Activity
Copy the part that opens with the line containing "The width and height of the screenshot is (490, 324)." and closes with the line containing "The image size is (2000, 1004).", swapping "coordinate pair" for "point" and keeping everything else the same.

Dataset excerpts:
====================

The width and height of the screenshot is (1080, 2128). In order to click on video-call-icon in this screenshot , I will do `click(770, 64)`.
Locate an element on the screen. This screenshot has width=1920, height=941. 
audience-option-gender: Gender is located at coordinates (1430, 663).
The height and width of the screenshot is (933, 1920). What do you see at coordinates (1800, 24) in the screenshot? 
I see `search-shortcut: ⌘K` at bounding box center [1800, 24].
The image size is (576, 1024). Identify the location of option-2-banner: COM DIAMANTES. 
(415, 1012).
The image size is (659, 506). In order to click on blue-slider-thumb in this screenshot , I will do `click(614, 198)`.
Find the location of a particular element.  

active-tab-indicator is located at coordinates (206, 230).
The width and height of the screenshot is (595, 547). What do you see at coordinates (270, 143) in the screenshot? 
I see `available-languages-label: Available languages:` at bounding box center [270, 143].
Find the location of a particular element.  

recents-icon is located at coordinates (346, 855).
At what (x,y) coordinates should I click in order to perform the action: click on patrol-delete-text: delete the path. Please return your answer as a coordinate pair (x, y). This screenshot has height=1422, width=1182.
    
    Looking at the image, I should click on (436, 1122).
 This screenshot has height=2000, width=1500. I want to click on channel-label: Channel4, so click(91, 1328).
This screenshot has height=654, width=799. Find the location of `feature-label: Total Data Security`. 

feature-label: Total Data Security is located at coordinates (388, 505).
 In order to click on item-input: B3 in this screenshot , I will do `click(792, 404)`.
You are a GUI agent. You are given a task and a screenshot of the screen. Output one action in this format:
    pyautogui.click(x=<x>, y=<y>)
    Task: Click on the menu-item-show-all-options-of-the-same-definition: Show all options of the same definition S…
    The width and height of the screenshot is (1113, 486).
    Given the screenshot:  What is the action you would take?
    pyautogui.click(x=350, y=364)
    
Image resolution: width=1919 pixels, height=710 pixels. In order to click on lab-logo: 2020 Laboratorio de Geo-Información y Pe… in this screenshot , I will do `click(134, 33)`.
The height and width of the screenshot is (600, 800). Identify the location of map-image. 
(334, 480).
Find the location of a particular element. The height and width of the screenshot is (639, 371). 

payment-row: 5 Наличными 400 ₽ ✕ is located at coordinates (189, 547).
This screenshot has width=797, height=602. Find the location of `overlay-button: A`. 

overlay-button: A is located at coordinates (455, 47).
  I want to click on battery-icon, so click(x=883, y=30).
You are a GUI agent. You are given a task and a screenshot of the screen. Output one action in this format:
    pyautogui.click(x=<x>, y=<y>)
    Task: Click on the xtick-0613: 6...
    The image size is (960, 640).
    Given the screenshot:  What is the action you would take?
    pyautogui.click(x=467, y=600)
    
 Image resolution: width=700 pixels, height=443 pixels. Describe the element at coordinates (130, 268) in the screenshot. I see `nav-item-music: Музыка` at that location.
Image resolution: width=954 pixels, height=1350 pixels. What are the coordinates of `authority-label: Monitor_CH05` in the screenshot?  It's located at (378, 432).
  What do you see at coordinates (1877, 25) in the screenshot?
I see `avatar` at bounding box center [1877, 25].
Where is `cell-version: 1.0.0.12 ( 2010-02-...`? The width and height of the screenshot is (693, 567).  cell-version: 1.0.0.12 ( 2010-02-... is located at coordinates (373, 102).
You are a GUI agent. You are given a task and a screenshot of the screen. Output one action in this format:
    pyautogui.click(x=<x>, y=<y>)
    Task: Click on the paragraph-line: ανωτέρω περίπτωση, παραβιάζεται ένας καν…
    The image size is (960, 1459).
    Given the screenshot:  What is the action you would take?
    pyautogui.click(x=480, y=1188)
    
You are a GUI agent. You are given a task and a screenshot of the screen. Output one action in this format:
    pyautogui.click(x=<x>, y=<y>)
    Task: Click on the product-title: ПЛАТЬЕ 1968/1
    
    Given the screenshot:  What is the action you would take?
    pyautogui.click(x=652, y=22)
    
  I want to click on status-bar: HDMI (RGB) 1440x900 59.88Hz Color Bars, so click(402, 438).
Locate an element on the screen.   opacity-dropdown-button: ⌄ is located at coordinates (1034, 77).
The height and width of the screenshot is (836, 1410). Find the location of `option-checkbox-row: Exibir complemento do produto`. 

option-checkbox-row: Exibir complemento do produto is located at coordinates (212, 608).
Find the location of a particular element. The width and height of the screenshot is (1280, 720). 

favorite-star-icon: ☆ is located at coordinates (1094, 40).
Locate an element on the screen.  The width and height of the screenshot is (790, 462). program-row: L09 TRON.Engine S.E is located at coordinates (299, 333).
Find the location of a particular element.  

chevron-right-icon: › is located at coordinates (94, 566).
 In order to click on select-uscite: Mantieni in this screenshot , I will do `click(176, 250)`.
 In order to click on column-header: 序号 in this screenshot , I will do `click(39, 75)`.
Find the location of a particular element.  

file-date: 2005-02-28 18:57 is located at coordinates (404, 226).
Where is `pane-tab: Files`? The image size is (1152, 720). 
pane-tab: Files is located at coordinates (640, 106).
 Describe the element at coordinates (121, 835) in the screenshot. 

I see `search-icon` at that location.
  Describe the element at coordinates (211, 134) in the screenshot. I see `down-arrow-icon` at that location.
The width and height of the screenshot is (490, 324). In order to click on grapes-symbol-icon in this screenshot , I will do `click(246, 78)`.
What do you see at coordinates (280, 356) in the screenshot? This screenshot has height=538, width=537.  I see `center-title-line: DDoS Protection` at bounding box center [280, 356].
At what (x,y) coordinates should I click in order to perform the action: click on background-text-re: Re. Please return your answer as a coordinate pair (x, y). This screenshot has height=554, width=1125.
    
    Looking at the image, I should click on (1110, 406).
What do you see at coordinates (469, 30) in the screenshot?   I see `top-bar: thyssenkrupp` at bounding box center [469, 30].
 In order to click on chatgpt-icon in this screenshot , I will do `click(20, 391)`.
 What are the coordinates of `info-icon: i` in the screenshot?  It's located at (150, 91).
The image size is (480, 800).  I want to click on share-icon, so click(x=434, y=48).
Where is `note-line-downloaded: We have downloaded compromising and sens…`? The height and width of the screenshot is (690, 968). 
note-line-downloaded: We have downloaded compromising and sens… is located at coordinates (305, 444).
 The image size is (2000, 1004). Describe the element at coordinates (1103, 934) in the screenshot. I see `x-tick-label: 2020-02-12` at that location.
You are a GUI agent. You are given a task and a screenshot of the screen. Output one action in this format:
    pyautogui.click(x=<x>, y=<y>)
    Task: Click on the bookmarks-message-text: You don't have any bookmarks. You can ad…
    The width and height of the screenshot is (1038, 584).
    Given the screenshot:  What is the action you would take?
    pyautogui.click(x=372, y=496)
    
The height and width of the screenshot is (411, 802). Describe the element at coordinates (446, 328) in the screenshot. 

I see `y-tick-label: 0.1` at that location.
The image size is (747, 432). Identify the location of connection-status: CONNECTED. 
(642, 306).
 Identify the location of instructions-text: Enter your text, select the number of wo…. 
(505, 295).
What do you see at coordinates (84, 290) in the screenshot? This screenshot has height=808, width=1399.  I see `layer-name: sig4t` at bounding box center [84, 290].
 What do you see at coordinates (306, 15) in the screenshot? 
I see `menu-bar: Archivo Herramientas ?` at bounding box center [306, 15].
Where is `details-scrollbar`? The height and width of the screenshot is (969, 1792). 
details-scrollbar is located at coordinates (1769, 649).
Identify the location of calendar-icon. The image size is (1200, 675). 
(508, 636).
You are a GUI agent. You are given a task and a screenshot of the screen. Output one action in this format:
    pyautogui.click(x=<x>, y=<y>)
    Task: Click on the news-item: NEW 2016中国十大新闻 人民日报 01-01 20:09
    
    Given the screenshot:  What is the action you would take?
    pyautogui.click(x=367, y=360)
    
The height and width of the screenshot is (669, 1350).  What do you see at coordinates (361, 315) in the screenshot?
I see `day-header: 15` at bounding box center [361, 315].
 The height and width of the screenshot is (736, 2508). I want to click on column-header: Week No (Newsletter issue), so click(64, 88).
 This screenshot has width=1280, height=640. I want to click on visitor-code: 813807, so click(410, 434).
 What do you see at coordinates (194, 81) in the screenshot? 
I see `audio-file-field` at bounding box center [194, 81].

====================

Result
The width and height of the screenshot is (490, 324). In order to click on grapes-symbol-icon in this screenshot , I will do `click(246, 78)`.
What do you see at coordinates (280, 356) in the screenshot? This screenshot has height=538, width=537.  I see `center-title-line: DDoS Protection` at bounding box center [280, 356].
At what (x,y) coordinates should I click in order to perform the action: click on background-text-re: Re. Please return your answer as a point (x, y). This screenshot has height=554, width=1125.
    
    Looking at the image, I should click on (1110, 406).
What do you see at coordinates (469, 30) in the screenshot?   I see `top-bar: thyssenkrupp` at bounding box center [469, 30].
 In order to click on chatgpt-icon in this screenshot , I will do `click(20, 391)`.
 What are the coordinates of `info-icon: i` in the screenshot?  It's located at (150, 91).
The image size is (480, 800).  I want to click on share-icon, so click(x=434, y=48).
Where is `note-line-downloaded: We have downloaded compromising and sens…`? The height and width of the screenshot is (690, 968). 
note-line-downloaded: We have downloaded compromising and sens… is located at coordinates (305, 444).
 The image size is (2000, 1004). Describe the element at coordinates (1103, 934) in the screenshot. I see `x-tick-label: 2020-02-12` at that location.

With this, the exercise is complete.